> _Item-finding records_
· · · · · · ·

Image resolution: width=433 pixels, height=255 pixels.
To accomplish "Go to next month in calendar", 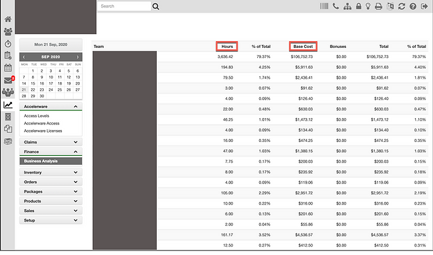I will pos(78,57).
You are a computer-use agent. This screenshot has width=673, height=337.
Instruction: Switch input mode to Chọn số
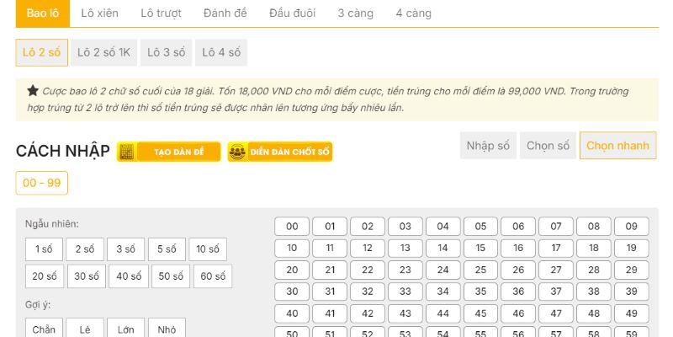point(547,146)
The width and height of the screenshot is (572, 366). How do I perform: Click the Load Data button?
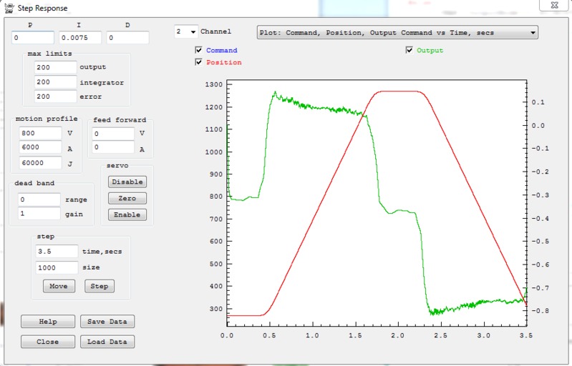pos(107,342)
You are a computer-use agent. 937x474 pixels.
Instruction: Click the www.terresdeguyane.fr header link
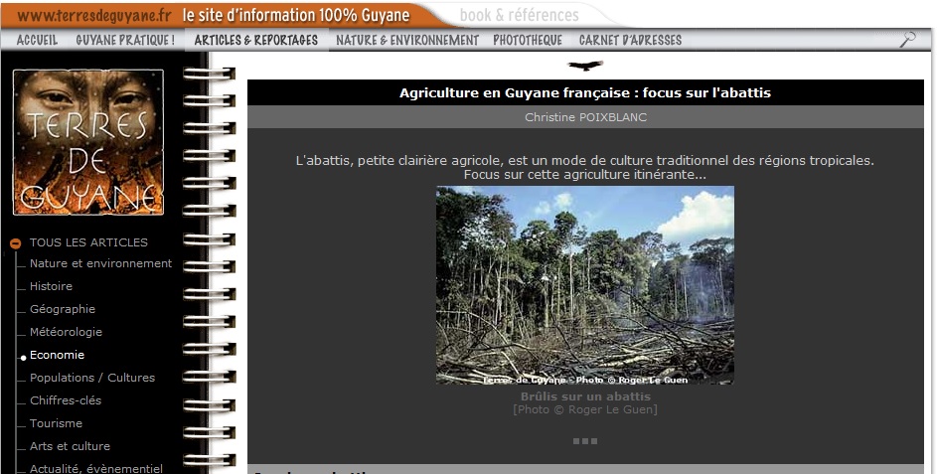point(95,16)
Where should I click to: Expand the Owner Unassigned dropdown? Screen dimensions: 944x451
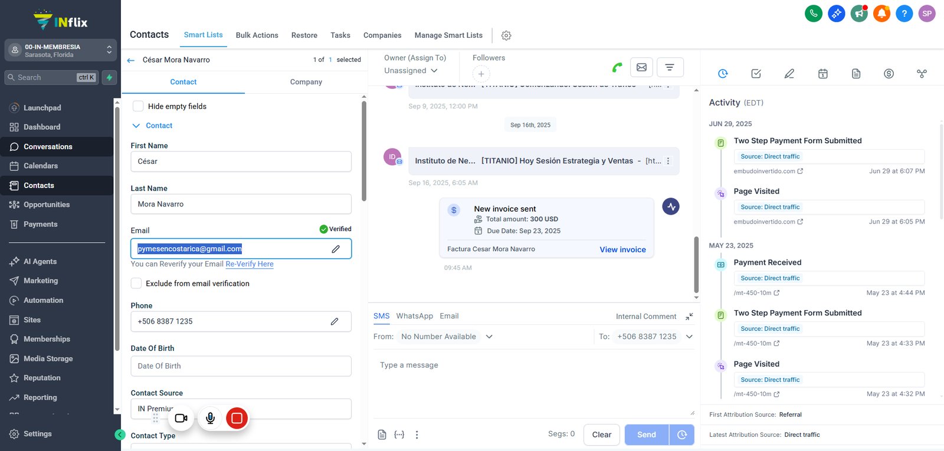coord(411,71)
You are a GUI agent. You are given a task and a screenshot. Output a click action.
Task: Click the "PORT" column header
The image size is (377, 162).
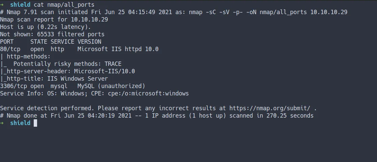tap(7, 42)
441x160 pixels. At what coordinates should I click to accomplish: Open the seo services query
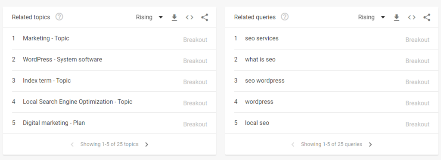(x=332, y=39)
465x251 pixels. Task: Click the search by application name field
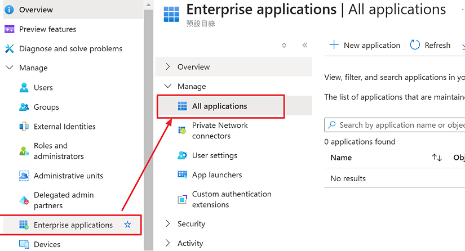click(x=400, y=125)
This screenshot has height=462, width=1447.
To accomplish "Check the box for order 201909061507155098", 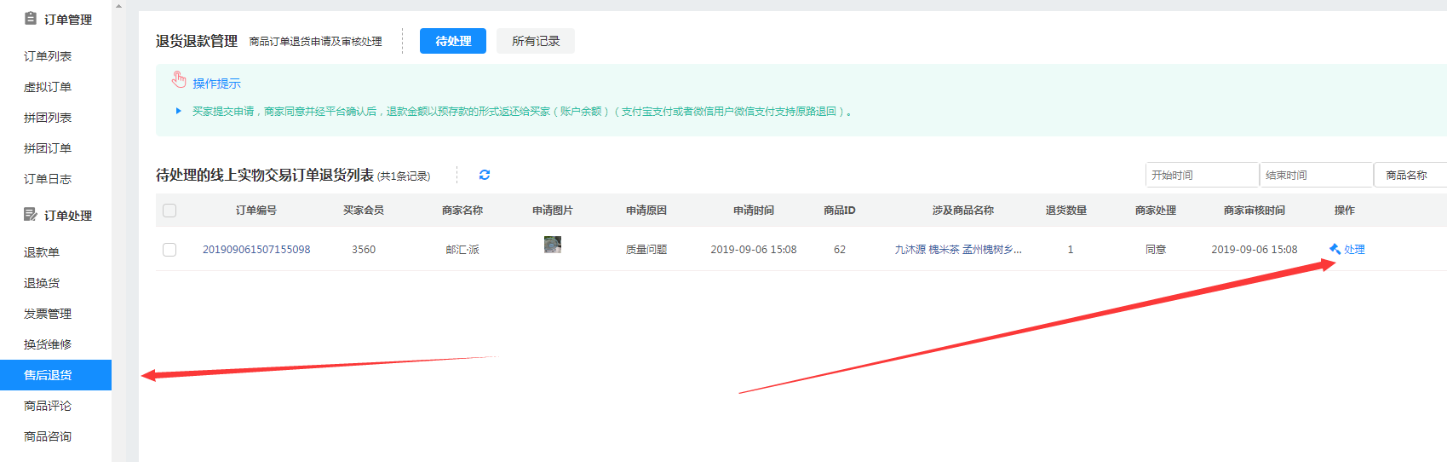I will tap(169, 250).
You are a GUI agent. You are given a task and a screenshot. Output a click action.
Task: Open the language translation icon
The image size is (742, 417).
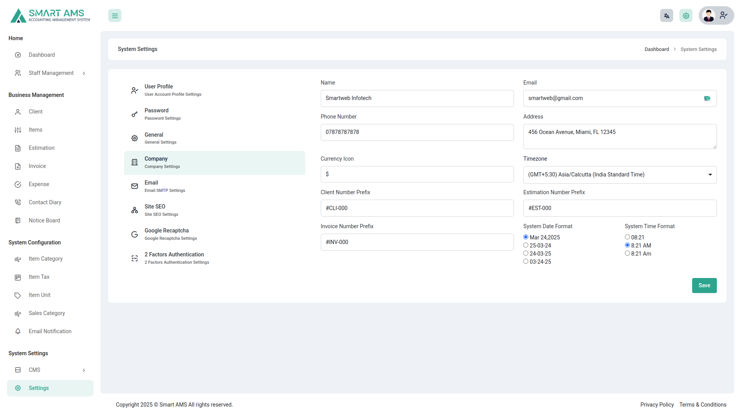point(666,16)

· · · · · · ·

> _DIRECTIONS_
Find every line in the items above that contains the string "This", matching case, and copy each of those lines.

> _COMPLETED EXERCISE_
You are a computer-use agent. This screenshot has width=673, height=337.
This screenshot has height=462, width=1447.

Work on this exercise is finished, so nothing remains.